The main arc of this game encompasses the loop. The player then repeats the loop until they run out of time/chances, which means their partner must be released back to the dating pool. If the player has successfully “fixed” him, they get feedback on their success through short story content, and if they have not, they receive similar content giving them feedback on the work they still have to do, cycling the man back into the pool of fixer uppers the player must fix.
Through these arcs and loops, the player learns how to help their partner’s improve themselves and the kinds of traits it takes to make a good partner. The player engages in creating meaningful change in these characters through managing the resources of the traits of each datable character, getting feedback on their work and continuing to have an opportunity to improve their man-management skills as they go.
Concept Map

Fiximupim concept map for the game:
- Core Gameplay Loop: Includes Character Selection, Trait Management, Activities, and Conversations as central components.
- Trait Management: Details the six traits (e.g., Emotional Intelligence, Responsibility) that players aim to adjust during gameplay.
- Activities and Conversations: Outline the specific ways players can interact with and influence character traits, such as by visiting locations like the bar or engaging in specific dialogues.
- Scoring Feedback: Connects activities and conversations with the scoring feedback system, showing how players receive responses based on their choices.
- Completion Arc and Date Objectives: Represents the final outcomes of each character “fixing” arc, leading to either success or the return of the character to the dating pool.

Both maps represent the main idea of “fixing” men through various interventions, capturing the process of dating and developing traits. The concept of “Fiximupim” serves as the central focus in both, connecting the various categories of actions that influence a man’s traits.

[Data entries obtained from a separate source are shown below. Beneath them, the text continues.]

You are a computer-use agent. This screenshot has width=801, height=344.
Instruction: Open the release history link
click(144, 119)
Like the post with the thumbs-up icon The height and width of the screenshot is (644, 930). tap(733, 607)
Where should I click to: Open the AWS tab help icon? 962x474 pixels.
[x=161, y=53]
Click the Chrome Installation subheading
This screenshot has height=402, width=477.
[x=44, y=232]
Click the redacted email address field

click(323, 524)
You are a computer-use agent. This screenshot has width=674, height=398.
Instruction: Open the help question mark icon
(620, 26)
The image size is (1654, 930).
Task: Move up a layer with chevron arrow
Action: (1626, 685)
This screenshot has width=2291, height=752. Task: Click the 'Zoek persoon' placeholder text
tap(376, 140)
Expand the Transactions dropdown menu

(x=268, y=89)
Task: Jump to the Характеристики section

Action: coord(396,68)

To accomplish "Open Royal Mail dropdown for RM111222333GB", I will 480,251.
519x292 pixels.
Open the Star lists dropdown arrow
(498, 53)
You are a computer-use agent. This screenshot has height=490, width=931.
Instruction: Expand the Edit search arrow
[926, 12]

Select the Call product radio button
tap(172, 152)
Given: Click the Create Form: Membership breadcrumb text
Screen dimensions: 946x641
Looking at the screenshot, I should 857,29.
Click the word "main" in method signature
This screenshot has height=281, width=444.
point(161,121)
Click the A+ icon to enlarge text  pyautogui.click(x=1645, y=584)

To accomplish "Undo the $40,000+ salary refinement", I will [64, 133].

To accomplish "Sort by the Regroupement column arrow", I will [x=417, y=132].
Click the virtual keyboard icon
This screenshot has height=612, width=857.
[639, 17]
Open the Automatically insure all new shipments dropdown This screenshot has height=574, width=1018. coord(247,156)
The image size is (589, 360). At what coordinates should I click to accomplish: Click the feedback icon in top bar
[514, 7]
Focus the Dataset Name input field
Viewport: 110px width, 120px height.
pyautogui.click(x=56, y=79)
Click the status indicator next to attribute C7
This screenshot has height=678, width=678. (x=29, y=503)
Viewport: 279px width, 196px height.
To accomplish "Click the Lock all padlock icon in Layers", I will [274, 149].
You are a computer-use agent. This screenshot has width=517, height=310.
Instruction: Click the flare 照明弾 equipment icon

One key abstraction is the reduction of complex emotional and behavioral processes into simplified categories like “Trait Management” and “Men Type Selection” in the first map and specific actions like “Help him self-reflect” or “Give him the chance to be selfless” in the second. These abstractions make it easier to visualize the process of changing behaviors through structured interactions rather than detailed psychological intricacies.
The two maps share similarities in categorizing the types of actions (activities, conversations) and their effects on specific traits like confidence, responsibility, and emotional intelligence. Both maps connect certain actions directly to specific traits, showing a cause-and-effect relationship between behaviors and personality development.
However, the first map uses a color-coded structure, emphasizing different clusters (traits, activities, and men types) in a more organic, interconnected way. This layout captures the multifaceted approach to character development. The second map, by contrast, has a linear flow that shows the transformation process, guiding the viewer step-by-step through each action and its intended impact on the man’s traits. This layout represents a more direct, sequential pathway to “fixing” the men before “releasing” them back into the dating pool, adding a procedural dimension absent from the first map. Together, these maps provide complementary perspectives on the same theme.